Option 2: Replay Messages to the Original Topic

You can move messages from the DLT back to the original topic so they can be retried by the original consumer after fixing the issue.

kafka-console-consumer.sh --topic error-dlt --bootstrap-server localhost:9092 | \
kafka-console-producer.sh --topic input-topic --bootstrap-server localhost:9092

Or automate this with a Spring Boot service:

@KafkaListener(topics = "error-dlt", groupId = "dlt-replay-group")
public void replayMessageToOriginalTopic(ConsumerRecord<String, String> record,
                                         KafkaTemplate<String, String> kafkaTemplate) {
    final String originalTopic = "input-topic"; // The topic to resend the message to
    kafkaTemplate.send(originalTopic, record.key(), record.value());
    System.out.println("Replayed message to original topic: " + originalTopic);
}

Option 3: Manual Reprocessing
If the issue requires a data cleanup or manual analysis, export DLT messages and process them manually:
```
kafka-run-class.sh kafka.tools.DumpLogSegments --files <log file path>
```
Fix data or clean invalid messages manually.

Inject cleaned messages back into the original topic:
```
kafka-console-producer.sh --topic input-topic --bootstrap-server localhost:9092
```

Archive Messages for Auditing or Recovery
For non-recoverable errors, you may want to archive failed messages for future audits or compliance purposes.
- Dedicated Archival Topic: Move permanent failures from DLT to another Kafka topic, like archived-errors:
```
@KafkaListener(topics = "error-dlt", groupId = "dlt-archive-group")
public void archiveMessage(ConsumerRecord<String, String> record, KafkaTemplate<String, String> template) {
    String archiveTopic = "archived-errors";
    template.send(archiveTopic, record.key(), record.value());
    System.out.println("Message archived to " + archiveTopic);
}
```
- Export to External Storage: Export failed messages to a durable storage solution:
  - Amazon S3/Google Cloud Storage: Store messages as files.
  - Elasticsearch: Store for fast searching and indexing.
  - Relational Databases: Archive for long-term auditability.
Set Up Alerts for DLT Messages
Monitor the arrival of messages in the DLT and set up alerts when thresholds are exceeded. For example:
- Use Prometheus + Grafana to track message counts in error-dlt.
- Integrate Alertmanager to notify your team (via Slack, email, etc.) if too many messages land in the DLT.
Example Prometheus Query:
```
sum(rate(kafka_topic_partition_dlt_message_count[5m]))
```
Prevent Future Failures
After resolving the immediate issue, take steps to prevent similar failures in the future:
- Data Validation Before Publishing: Validate messages at the producer level to avoid sending invalid data. Example: Add validation logic in Spring Boot Producer.
```
if (!isValid(message)) {
    throw new IllegalArgumentException("Invalid message format");
}
kafkaTemplate.send("input-topic", message);
```
- Robust Retry Mechanisms: Configure retries before messages are sent to the DLT.
```
spring.kafka.listener.retry.max-attempts=3
spring.kafka.listener.backoff.interval=1000ms
```
- Improve Logging and Observability: Add detailed logs for failed messages. Implement observability tools like OpenTelemetry for distributed tracing.
- Automate Data Sanitization: Clean up known problematic data patterns via automated transformations before publishing.

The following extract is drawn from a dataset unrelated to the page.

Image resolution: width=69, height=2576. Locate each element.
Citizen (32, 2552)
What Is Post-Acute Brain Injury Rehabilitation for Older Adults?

Suggested Workflow for Managing DLT Messages

Monitor the DLT: Set up alerting to detect when messages arrive in the DLT.
Investigate & Classify Errors: Analyze whether the errors are recoverable or non-recoverable.
Reprocess Recoverable Messages: Replay messages to the original topic or handle them programmatically.
Archive Non-Recoverable Messages: Export messages to a safe location for later inspection/auditing.
Fix Root Cause: Address the bug or misconfiguration to avoid similar errors in the future.